## WHAT YOU ARE ASKED TO DO
Count the lines below that contain the string "filter", with uppercase and lowercase letters treated as different. Reply with the number alone.

==== STORED ROWS

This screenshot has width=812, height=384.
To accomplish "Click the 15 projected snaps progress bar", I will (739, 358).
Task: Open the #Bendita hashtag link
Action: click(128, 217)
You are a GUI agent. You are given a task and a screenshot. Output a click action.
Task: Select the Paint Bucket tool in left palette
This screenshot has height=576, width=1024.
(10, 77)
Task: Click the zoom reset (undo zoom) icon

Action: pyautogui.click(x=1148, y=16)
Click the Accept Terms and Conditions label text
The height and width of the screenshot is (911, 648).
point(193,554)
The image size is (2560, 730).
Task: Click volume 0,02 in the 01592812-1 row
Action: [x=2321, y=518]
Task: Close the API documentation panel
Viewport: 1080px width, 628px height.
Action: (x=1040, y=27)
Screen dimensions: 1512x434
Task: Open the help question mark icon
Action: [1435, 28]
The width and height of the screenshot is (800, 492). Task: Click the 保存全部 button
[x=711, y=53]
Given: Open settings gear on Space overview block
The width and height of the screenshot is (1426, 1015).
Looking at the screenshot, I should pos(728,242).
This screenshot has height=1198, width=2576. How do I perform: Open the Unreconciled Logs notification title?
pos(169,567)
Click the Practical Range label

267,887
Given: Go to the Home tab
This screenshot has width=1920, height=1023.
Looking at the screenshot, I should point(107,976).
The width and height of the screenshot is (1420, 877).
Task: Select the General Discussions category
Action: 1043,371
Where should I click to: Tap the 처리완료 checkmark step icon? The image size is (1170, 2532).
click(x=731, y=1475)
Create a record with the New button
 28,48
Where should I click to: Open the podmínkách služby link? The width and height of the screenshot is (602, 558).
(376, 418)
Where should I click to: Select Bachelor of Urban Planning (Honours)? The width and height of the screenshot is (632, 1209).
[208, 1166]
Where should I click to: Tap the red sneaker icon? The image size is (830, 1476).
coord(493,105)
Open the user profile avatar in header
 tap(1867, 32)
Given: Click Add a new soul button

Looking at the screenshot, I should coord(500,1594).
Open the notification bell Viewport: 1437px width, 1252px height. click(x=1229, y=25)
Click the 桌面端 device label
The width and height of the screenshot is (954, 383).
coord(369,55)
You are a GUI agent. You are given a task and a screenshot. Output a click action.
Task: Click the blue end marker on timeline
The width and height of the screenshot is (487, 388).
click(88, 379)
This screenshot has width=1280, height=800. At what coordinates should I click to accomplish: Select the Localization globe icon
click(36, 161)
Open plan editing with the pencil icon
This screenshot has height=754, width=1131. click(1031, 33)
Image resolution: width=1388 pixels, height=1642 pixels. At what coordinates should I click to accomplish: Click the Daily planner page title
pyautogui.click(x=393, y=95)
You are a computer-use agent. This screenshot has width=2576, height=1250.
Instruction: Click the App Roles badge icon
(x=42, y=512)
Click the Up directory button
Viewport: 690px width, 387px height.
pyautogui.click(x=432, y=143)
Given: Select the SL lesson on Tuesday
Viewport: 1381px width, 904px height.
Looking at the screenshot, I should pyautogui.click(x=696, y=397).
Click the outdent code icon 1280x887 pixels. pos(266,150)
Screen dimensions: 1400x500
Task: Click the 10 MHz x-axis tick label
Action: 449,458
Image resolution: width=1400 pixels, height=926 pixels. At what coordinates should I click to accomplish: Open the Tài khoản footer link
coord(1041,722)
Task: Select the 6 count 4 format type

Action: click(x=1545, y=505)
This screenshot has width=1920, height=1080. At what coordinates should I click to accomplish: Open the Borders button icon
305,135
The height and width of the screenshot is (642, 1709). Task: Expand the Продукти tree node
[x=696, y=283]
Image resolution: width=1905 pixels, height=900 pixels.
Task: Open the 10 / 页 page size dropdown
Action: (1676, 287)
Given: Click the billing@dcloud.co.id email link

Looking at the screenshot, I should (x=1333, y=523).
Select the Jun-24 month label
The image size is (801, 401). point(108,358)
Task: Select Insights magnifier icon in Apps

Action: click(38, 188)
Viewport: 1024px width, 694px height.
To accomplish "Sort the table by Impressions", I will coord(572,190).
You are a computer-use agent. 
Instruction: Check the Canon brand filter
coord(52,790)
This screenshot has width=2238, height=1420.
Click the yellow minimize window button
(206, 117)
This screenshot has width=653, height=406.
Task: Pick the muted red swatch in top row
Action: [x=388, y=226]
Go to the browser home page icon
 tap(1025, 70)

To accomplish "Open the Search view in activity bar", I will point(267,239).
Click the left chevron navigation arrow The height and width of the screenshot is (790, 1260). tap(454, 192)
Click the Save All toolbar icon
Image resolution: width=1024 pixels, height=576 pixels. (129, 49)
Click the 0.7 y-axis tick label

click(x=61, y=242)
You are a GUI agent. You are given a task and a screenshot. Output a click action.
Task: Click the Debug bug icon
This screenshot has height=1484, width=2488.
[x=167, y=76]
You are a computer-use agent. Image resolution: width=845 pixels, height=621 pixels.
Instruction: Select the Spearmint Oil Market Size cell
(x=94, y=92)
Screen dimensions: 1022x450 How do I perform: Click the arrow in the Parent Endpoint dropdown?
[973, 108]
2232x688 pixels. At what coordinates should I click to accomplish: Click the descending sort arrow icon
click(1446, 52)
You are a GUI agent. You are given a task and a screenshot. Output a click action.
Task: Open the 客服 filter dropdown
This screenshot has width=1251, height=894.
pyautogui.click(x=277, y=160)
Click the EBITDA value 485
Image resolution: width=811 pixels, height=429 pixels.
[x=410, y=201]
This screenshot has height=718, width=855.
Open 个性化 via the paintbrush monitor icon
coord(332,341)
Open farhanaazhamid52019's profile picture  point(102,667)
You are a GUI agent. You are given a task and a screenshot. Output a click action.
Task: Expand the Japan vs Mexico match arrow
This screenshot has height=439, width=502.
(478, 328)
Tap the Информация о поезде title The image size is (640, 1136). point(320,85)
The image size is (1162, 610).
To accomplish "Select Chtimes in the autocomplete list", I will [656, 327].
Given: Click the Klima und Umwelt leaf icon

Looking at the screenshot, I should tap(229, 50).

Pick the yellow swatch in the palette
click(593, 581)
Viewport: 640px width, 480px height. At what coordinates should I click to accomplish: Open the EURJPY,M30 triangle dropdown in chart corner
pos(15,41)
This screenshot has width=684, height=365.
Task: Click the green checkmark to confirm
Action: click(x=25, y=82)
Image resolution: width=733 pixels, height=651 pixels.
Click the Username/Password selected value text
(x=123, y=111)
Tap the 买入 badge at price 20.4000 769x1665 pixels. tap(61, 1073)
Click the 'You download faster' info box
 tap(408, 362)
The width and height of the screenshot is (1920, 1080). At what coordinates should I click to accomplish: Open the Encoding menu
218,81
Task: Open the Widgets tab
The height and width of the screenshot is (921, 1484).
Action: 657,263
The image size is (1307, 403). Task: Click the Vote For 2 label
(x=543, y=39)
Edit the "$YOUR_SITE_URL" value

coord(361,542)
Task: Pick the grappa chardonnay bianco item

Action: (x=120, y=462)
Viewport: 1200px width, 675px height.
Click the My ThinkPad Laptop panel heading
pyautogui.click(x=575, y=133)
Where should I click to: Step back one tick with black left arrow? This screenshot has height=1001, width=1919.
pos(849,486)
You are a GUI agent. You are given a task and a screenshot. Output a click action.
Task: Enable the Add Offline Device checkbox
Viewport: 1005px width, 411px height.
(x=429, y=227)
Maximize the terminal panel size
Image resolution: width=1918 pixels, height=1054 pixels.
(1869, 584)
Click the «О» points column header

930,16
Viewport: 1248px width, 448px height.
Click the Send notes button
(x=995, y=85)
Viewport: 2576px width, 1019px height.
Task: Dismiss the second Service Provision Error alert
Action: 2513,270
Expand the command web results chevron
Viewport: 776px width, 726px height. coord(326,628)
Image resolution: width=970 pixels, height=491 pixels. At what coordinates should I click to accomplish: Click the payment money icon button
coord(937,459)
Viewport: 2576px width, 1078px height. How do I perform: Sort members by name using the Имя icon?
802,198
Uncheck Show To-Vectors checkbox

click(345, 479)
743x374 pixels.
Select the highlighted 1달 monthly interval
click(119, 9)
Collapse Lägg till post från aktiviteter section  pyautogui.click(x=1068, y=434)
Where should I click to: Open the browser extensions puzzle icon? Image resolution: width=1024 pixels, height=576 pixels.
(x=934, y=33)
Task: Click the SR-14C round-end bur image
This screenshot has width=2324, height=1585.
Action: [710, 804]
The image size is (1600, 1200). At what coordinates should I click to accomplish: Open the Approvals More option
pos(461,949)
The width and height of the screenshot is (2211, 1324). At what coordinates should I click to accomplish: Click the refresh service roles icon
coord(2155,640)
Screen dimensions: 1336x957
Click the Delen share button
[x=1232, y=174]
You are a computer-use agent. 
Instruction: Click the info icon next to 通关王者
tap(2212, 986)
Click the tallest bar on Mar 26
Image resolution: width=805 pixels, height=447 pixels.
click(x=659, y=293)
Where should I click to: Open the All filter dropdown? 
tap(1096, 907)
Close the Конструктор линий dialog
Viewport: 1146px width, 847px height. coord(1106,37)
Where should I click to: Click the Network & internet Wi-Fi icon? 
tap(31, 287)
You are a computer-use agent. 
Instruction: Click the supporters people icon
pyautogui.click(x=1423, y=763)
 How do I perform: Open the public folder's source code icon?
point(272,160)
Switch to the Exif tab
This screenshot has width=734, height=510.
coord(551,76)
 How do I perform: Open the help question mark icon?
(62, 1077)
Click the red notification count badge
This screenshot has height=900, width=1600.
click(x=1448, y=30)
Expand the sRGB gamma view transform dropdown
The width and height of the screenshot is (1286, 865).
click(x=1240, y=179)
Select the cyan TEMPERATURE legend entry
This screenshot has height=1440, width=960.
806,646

========

## FULL OUTPUT
3